Update 1:36 p.m.:
At the peak, about 75 people used the emergency shelter at Darien High School overnight, First Selectman Jayme Stevenson said. The shelter then closed this morning, but it will be open again this evening for people to use again overnight.
Update 1:19 p.m.:
With power out, live power lines currently being deactivated and trees perhaps just cleared away by Halloween night (or perhaps not), Darien First Selectman Jayme Stevenson is advising parents not to have trick or treating on Halloween night.
It may take two days to even start getting electric power restored as work crews go around town getting power lines de-activated and removing trees so streets are passable, First Selectman Jayme Stevenson said.
With power lines down across town, being a pedestrian on the road is dangerous, particularly for children, she said.
Stevenson, who was driving around town as she was interviewed by phone at about noon, said she had seen children, kids on bikes, parents with children and even parents with babies in strollers walking along the roads and sidewalks.
"I'm very concerned about that," she said. "The roads are unsafe, and we're encouraging people to stay off the roads if at all possible, and keep children safe."
Darien schools will be closed for another day tomorrow. Town Hall, which is closed today, may or may not be open tomorrow, she said.
"There's a tremendous number of people who are going to the beaches," Stevenson said. "They need to stay away from the beaches," at least for a couple of days, she said, until the town can make sure they're safe. "They're not safe at this time."
High tide, at around noon today, should bring salt water unusually high up, but not as bad as midnight did, she said. The midnight storm surge brought the worst of the flooding, but the surge was not as bad as state officials initially said it would be, Stevenson said.
As most of the town waits for power to be restored, there are some places to visit that are open but some that are closed. See "" and tell us in the comments section there if you know of any other closings or places that are definitely open. If you're a business owner or manager, tell us today if you're open, and if you're still closed tomorrow, let everybody know that, too, with a post in the comments section. If you want to know whether a particular place is open, you can ask in the comments section and maybe somebody else can answer.
Based on the evening predictions of state officials, including Gov. Dannel Malloy, Stevenson said, Darien asked residents to evacuate from a wider area than was indicated even by the worst-case scenario contemplated in the "Slosh" map that Darien officials publicized before the storm.
"The good news is that the storm surge was not as dire as the governor predicted in his second announcement" of Monday evening, Stevenson said. "I'm very grateful for that.

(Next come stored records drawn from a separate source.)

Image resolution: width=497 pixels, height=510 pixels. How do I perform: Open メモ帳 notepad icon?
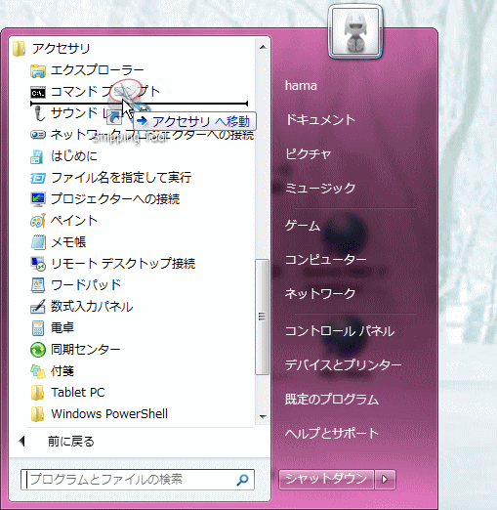point(38,242)
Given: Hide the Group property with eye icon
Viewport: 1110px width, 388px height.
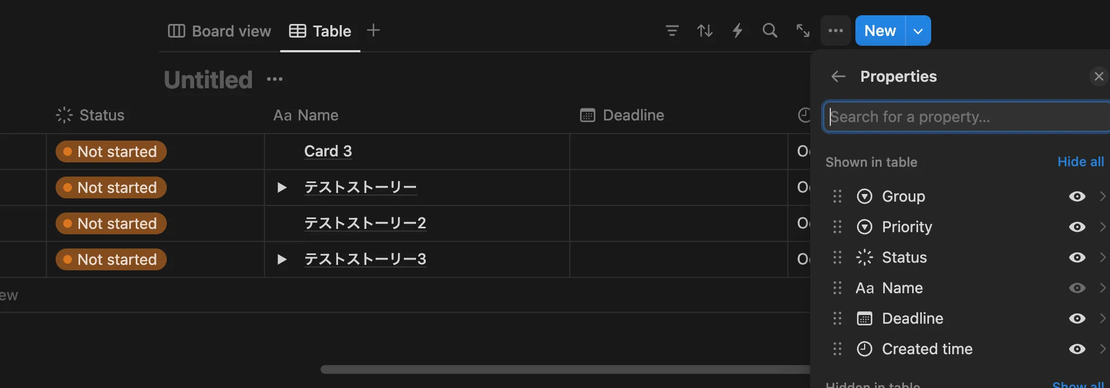Looking at the screenshot, I should point(1077,196).
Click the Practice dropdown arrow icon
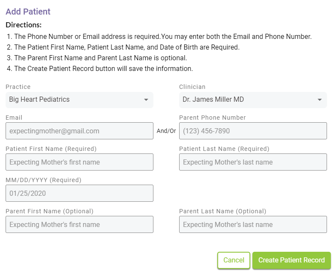This screenshot has width=333, height=271. pos(146,100)
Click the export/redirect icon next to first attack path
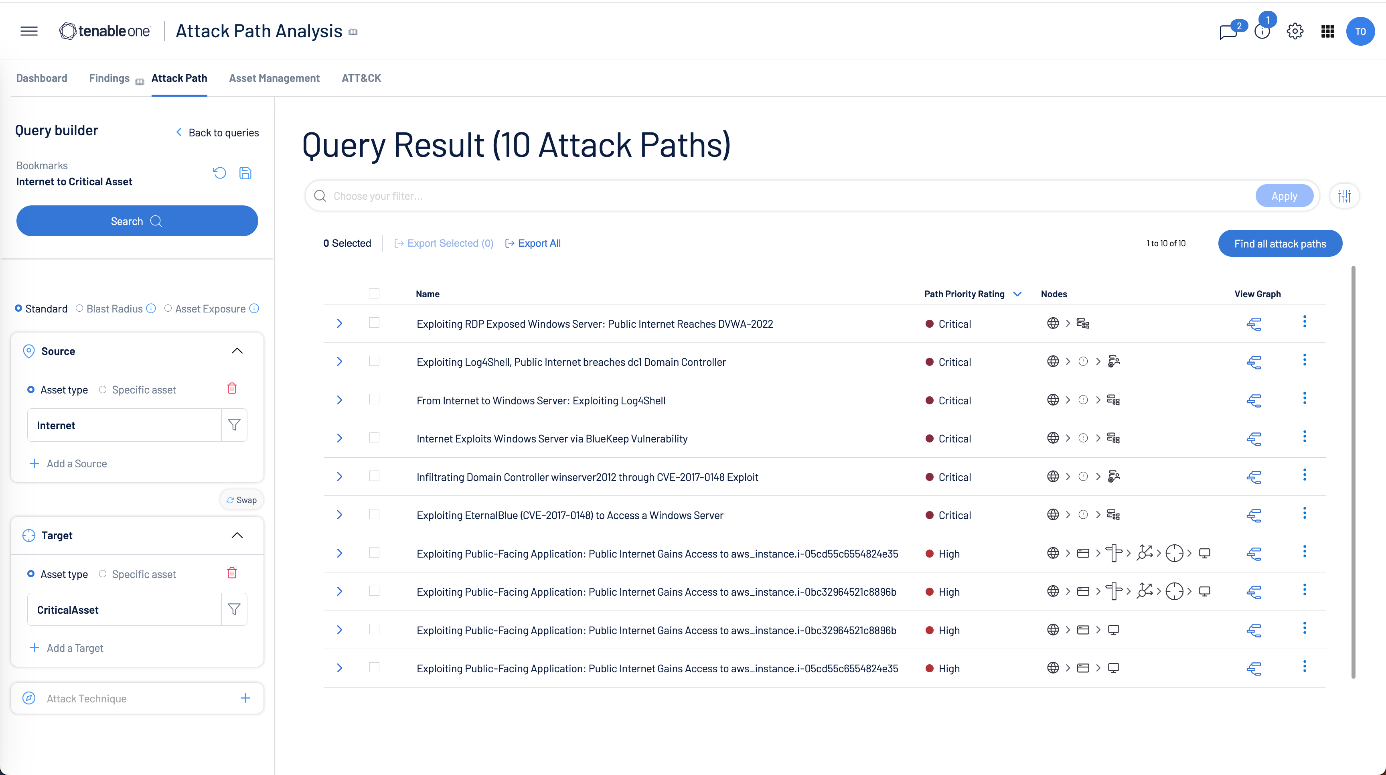This screenshot has height=775, width=1386. [1254, 323]

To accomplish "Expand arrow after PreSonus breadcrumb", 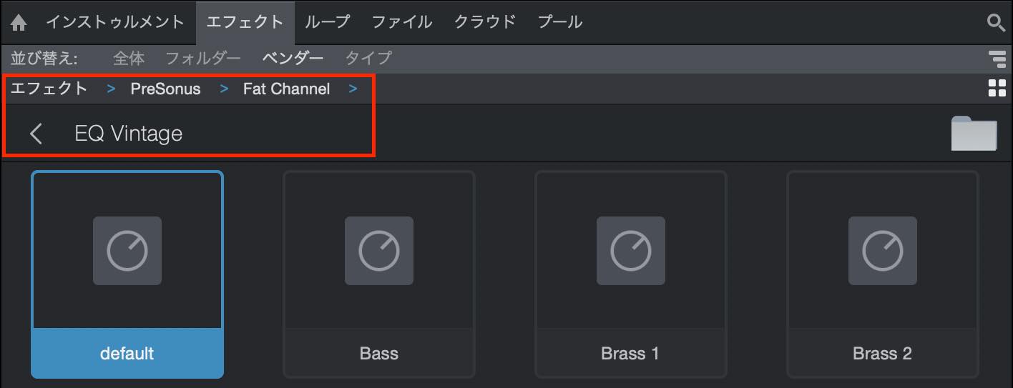I will (225, 89).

"I'm also grateful we didn't lose our sewer pump stations," she said. The pump stations are now out of danger of flooding.
See also: Hurricane Sandy News Center for Darien, a central spot for Darien Patch's coverage of the expected storm. You can bookmark the page and quickly find all of our coverage, organized to help you get to it quicker and easier.
Stevenson sent out another reverse 911 Code Red recorded telephone message to town residents this morning. Internet service is down at the Darien Emergency Operations Center, so emailing the text to news organizations was not possible, she said.
The town currently has five crews made up of CL&P workers combined with either Darien Department of Public Works crews or outside crews the town hired to clear trees, de-activate electric power lines and restore power, Stevenson said.
By noon, town officials had identified at least 30 roads in town that were blocked by trees. Trees need to be removed as fast as possible not only so that residents can get in and out but so that public safety vehicles, such as fire trucks, police cars and ambulances can get through, particularly in emergencies.